MAN OF STEEL : Superb Induction For Super Human We All Know

Quote:
Jonathan Kent: You just have to decide what kind of man you want to grow up to be, Clark. Whoever that man is, he's going to change the world..

Nice-to-know:
Darren Aronofsky, Duncan Jones, Ben Affleck, Tony Scott, Matt Reeves dan Jonathan Liebesman sempat dipertimbangkan untuk menyutradarai film ini sebelum Zack Snyder terpilih.

Cast:
Henry Cavill
sebagai Clark Kent / Kal-El
Amy Adams
sebagai Lois Lane
Michael Shannon
sebagai General Zod

Kevin Costner sebagai Jonathan Kent
Diane Lane sebagai Martha Kent
Russell Crowe
sebagai Jor-El

Ayelet Zurer sebagai Lara Lor-Van
Antje Traue sebagai Faora-Ul
Laurence Fishburne
 sebagai Faora-Ul
Harry Lennix sebagai General Swanwick
Richard Schiff
sebagai Dr. Emil Hamilton
Christopher Meloni
sebagai Colonel Nathan Hardy
 

Director:
Merupakan feature film keenam bagi Zack Snyder setelah terakhir menggarap Sucker Punch (2011).

W For Words:
Siapa yang tidak mengenal sosok pahlawan dengan lambang huruf S di dadanya? Jangan buru-buru memanggil dia dengan Superman dahulu karena Warner Bros sepakat untuk menyebutnya manusia baja pada installment pertama reboot terbaru tokoh legendaris DC Comics ini. Jika generasi saya dan seterusnya baru mengenal nama Christopher Reeve, Dean Cain, Brandon Routh atau mungkin Tom Welling sebagai para pemerannya secara simultan di layar lebar dan layar gelas, tentunya penunjukan aktor Inggris berusia 30 tahun bernama Henry Cavill cukup beralasan mengingat talentanya yang besar.

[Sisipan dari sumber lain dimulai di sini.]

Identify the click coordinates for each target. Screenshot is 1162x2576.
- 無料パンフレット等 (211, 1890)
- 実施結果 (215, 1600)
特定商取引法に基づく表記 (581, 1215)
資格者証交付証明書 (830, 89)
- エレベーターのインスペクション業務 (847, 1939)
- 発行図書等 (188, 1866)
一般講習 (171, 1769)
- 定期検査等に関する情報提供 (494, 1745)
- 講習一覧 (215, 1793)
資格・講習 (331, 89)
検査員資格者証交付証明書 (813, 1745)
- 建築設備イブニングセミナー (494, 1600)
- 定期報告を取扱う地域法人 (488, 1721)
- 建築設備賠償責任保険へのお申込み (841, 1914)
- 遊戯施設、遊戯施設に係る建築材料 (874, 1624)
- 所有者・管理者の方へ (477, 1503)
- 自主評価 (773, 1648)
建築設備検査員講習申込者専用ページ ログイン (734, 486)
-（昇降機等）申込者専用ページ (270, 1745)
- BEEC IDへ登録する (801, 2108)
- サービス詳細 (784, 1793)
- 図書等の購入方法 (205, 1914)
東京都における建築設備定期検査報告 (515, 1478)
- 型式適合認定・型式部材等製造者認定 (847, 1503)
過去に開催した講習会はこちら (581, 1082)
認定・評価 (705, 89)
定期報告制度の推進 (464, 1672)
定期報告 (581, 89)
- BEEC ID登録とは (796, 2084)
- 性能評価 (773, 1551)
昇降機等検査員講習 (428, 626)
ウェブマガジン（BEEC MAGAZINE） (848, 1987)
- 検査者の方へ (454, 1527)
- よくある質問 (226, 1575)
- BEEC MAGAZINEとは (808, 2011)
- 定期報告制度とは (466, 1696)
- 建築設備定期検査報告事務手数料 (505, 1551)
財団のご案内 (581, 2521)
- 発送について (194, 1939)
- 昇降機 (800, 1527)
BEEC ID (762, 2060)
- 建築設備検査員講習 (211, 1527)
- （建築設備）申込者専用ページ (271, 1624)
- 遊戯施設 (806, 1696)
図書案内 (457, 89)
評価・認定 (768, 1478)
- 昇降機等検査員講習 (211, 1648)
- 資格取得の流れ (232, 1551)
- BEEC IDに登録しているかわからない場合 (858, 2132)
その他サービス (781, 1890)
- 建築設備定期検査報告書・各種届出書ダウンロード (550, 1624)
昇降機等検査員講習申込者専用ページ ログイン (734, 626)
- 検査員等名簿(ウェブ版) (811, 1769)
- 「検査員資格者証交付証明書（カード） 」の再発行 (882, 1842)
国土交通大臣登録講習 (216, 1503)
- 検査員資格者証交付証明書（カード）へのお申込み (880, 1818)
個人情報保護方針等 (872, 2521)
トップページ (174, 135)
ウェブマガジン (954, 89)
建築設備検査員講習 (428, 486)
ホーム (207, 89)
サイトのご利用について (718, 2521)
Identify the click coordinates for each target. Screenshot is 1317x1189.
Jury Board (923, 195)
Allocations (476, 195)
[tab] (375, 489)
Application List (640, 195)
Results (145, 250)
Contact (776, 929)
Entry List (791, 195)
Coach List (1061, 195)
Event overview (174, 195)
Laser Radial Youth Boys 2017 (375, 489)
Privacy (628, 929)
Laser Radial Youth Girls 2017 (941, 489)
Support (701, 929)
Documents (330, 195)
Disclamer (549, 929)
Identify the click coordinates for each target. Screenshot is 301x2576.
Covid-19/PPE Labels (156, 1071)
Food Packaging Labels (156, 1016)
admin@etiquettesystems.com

Di ambang kehancuran planet Krypton dan aksi kudeta Jenderal Zod, Jor-El dan Lara Lor-Van berhasil mengirim bayi laki-laki mereka Kal ke bumi. Anak dengan kekuatan luar biasa itu kemudian diasuh oleh pasutri Kent, Jonathan dan Martha yang memberinya nama Clark. Segenap peristiwa yang dialami membuat Clark tumbuh dewasa dengan segudang pertanyaan. Adalah wartawati Lois Lane yang bertekad menyelidiki asal-usulnya. Sementara itu Jenderal Zod dan armadanya bebas dari kutukan hingga bertekad membangun kembali Krypton di muka bumi walau harus membinasakan umat manusia. 

Tidak usah heran jika anda menemukan banyak template yang serupa dengan trilogi Batman (2005-2012) karena nama Christopher Nolan ada di jajaran pemilik ide cerita bersama dengan David S. Goyer yang sorangan bertugas rangkap sebagai penulis skenario juga. Introduksi terhadap sang manusia baja itu dilakukan secara detail mulai dari fase anak-anak, remaja sampai dewasa lengkap dengan evolusi sisi emosionalnya. Meski berhasil membalutnya dalam nuansa modern, kecenderungannya menuju genre science fiction instead of fantasy cukup mengganggu saya. Namun mengingat Kal berasal dari luar bumi, hal tersebut (harus) dimaklumi.

Kekuatan utama yang dimiliki film ini ada pada hubungan personal Clark dengan ayah kandung dan ayah-ibu angkatnya. Berbagai momen dramatis yang menghadirkan kutipan-kutipan ‘sakti’ dijamin mampu meluluhlantakkan sanubari anda hingga tak sadar menggulirkan air mata. Penonton yang secara pribadi dekat dengan orangtua pasti merasakan hal demikian. Dua aktor kaliber Oscar yang bukan kebetulan pernah memerankan Robin Hood yakni Costner dan Crowe menunaikan tugasnya dengan luar biasa. Lane dan Zurer juga tak kalah gemilang menampilkan naluri keibuan mereka yang begitu kental.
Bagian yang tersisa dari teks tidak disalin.